• **EXERCISE DESCRIPTION**
An exact transcription of every record is needed, leaving out the pictures.

[Stored items]
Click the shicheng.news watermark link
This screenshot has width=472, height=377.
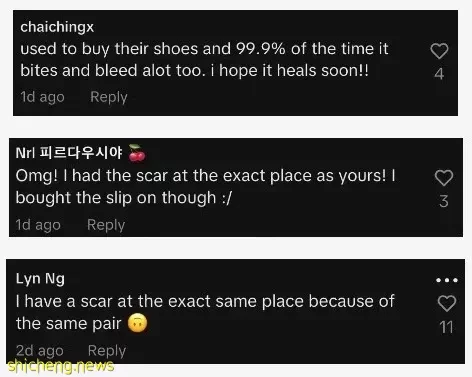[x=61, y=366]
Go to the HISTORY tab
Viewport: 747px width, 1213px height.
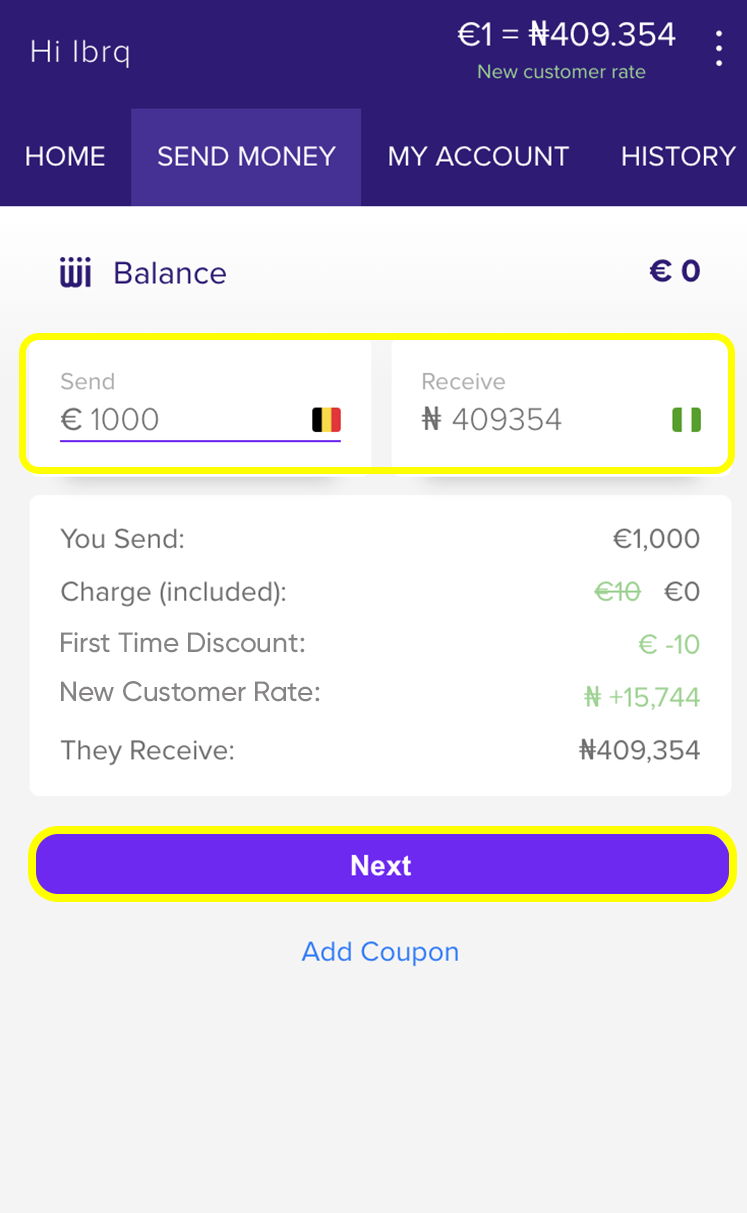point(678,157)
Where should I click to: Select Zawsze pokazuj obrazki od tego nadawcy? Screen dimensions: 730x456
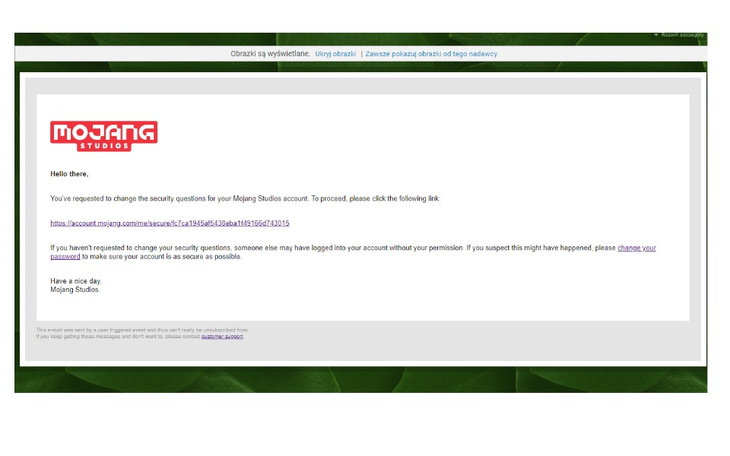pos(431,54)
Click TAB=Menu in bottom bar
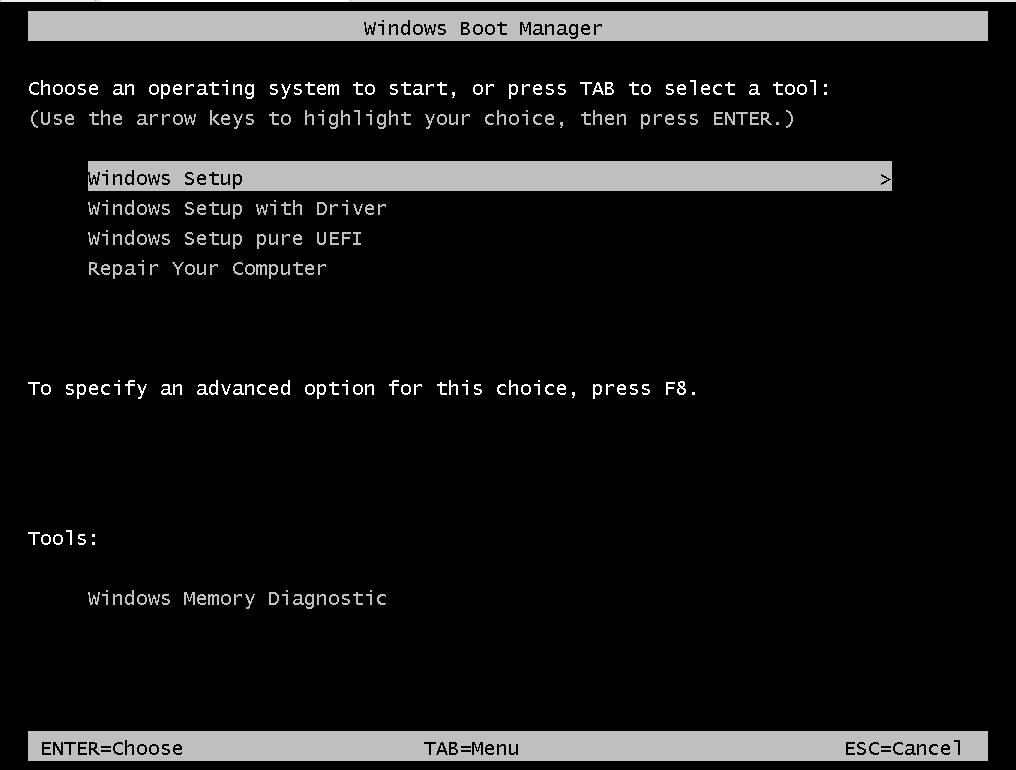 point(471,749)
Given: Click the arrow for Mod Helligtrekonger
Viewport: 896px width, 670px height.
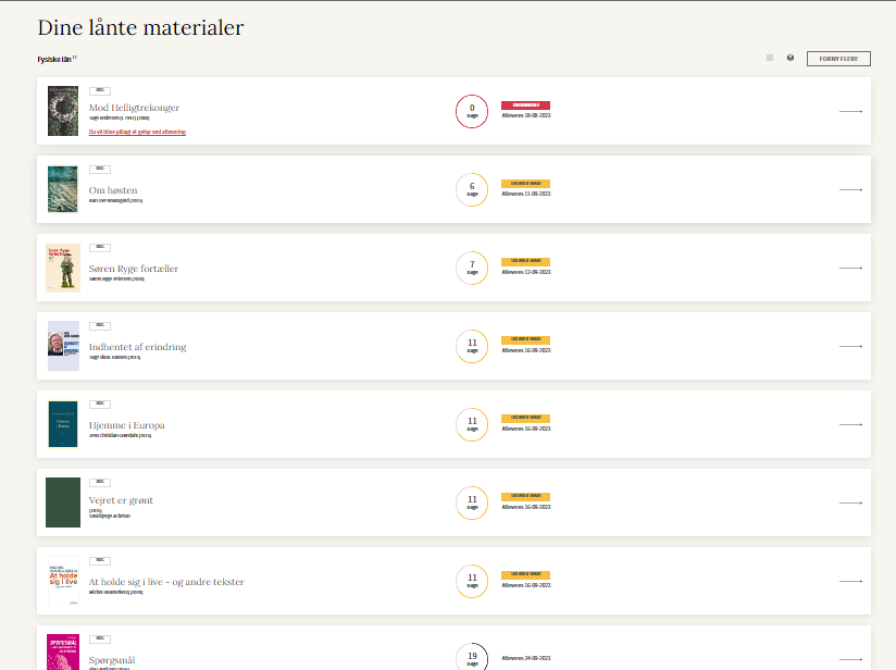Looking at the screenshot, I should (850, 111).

• **REPLY**
Click the shicheng.news watermark link
This screenshot has width=472, height=377.
[x=61, y=366]
Go to the HISTORY tab
Viewport: 747px width, 1213px height.
point(678,157)
Where should I click to: Select Zawsze pokazuj obrazki od tego nadawcy? Screen dimensions: 730x456
pos(431,54)
Click TAB=Menu in bottom bar
 point(471,749)
Given: Click the arrow for Mod Helligtrekonger
Viewport: 896px width, 670px height.
Looking at the screenshot, I should (850, 111).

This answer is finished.